数据库设计 - 出于报告目的而复制列
我有以下表格:
Product(ProductID, ProductName ...)
ProductBidHistory(ProductID, UserID, Amount, Status, ...)
BidHistory 表可以增长到每个产品都有许多记录,我想要一个包含每个产品的已批准出价的报告,即状态 = 已批准的金额。
- 是否可以在产品表本身中有一个 ApprovedAmount 列,该列会在出价结束时填充,以便更容易报告。
- 是否应该编写报告来连接历史表以查找“已批准”并获取金额。
可以复制该列吗?
I have the following tables:
Product(ProductID, ProductName ...)
ProductBidHistory(ProductID, UserID, Amount, Status, ...)
The BidHistory table can grow to have many records for every product, I want a report containing approved bid for every products i.e.Amount where status = approved.
- Is it ok to have an ApprovedAmount column in the Product table itself that gets populated when the bid is closed, so that it is easier for reporting.
- Should the report be written to do a join to history table to look for 'approved' and fetch the amount.
Is it ok to duplicate the column ?
如果你对这篇内容有疑问,欢迎到本站社区发帖提问 参与讨论,获取更多帮助,或者扫码二维码加入 Web 技术交流群。
绑定邮箱获取回复消息
由于您还没有绑定你的真实邮箱,如果其他用户或者作者回复了您的评论,将不能在第一时间通知您!
发布评论
评论(3)
从纯粹的设计角度来看,您不应该保留相同数据的两个副本。这可能会导致数据不一致。如果批准的金额与投标历史记录不一致怎么办?
从性能角度来看,您可以复制数据以加快报告生成的速度。
从应用程序的角度来看,开发人员必须确保每次更新“出价历史记录”表时,都会对“产品”表中的批准金额进行正确的更新。
From the pure design perspective, you shouldn't keep two copies of the same data. This could lead to data inconsistency. What if the approved amount and the bid history do not agree?
From the performance perspective, you may duplicate the data to gain the speedup in the generation of the report.
From the application perspective, the developer has to ensure the proper update is done to the approved amount in Product table with every update in the Bid History table.
这实际上取决于这些表的大小。
如果它们不太大,我建议您不要重复这些列,因为这会导致应用程序层产生更多开销。一个简单的视图或用户定义的表函数应该就足够了。还要确保您在正确的列上有索引。
但是,如果表非常大(数百万行),那么您可能会通过存储用于报告目的的值来获得性能提升。
This realy depends on the size of these tables.
If they are not to large, I would recomend that you not duplicate the columns, as this will cause more overhead in the application layer. A simple view or user defined table function should be good enough. Also ensure that you have indexes on the correct columns.

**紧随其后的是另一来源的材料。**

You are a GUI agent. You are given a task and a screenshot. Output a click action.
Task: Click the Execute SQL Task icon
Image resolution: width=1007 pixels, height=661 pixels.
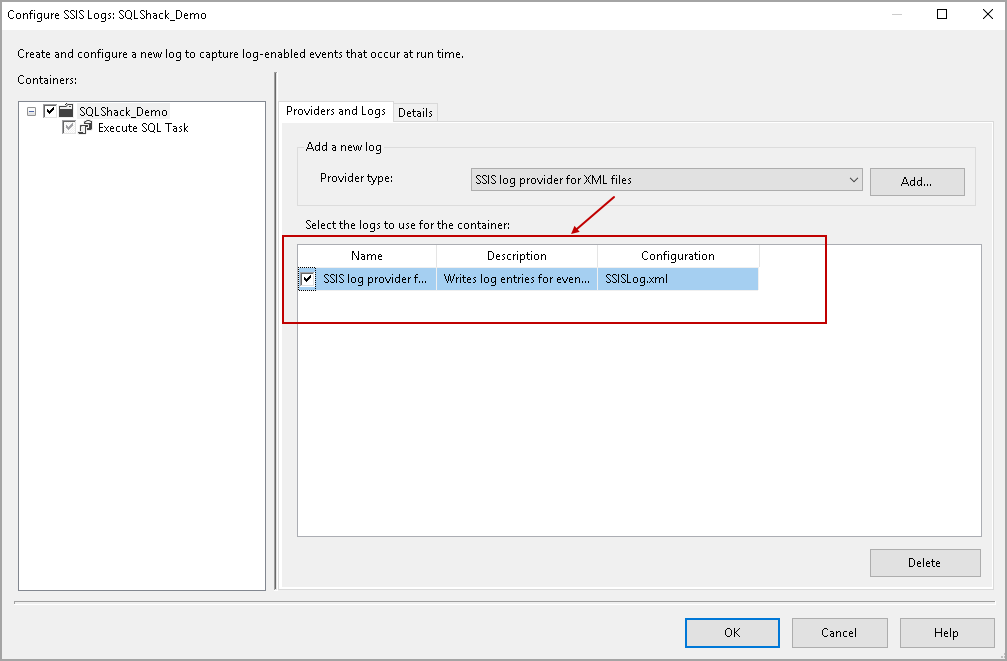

But if the tables are going to be very large (millions of rows), then you might see performance gains by storing the values for reporting purposes.
一般来说,您永远不应该复制关系数据库中的列,这样根据(有效)查询的表达方式,可能会得到彼此不一致的答案。
已批准不是产品的属性,而是出价的属性,您应该始终尝试让数据库结构反映现实世界的本体。
当然,如果该表中的行不是指某人拥有的特定产品(例如 iPad 16G S/N 123456789)而是指通用“目录”,则您不能将“已批准是/否”(布尔值)列放入“产品”表中。描述”产品(例如 iPad 16G),并且可能出现在多次拍卖中。从您的简化设计中不清楚,目的是询问您在这里的想法。
在您的查询中,您永远不会简单地询问“所有已批准的出价”而没有其他限定词。术语“approved=true”将始终与其他一些术语结合在一起,例如 ? 之后的出价日期,或产品 id = ?,或 (a, b, c) 中的产品类别,这些可能是候选列对于指数。因此,明智地使用索引,不要违反规范化规则,保持本体真实,您的数据库会照顾您的。
In general, you should never duplicate the columns in a relational database, so that it would be possible to get answers that do not jibe with each other depending upon how the (valid) queries were expressed.
Approved is not an attribute of the product but an attribute of the bid, and you should always try to have the database structure mirror the real-world ontology.
Of course, you could not put Approved yes/no (boolean) column in the Product table if the rows in that table do not refer to a specific product in someone's possession (e.g. iPad 16G S/N 123456789) but to a generic "catalog description" product (e.g. iPad 16G) and could appear in multiple auctions. Not clear from your simplified design for the purpose of asking the question what you had in mind here.
In your queries, you're never going to ask simply for "all approved bids" with no other qualifiers. The term "approved=true" will always be in league with some other term(s), e.g. bid-date after ?, or product id = ?, or product-category in (a, b, c) which are likely candidate columns for indices. So use indices judiciously, don't violate the normalization rules, keep your ontology real, and your database will take care of you.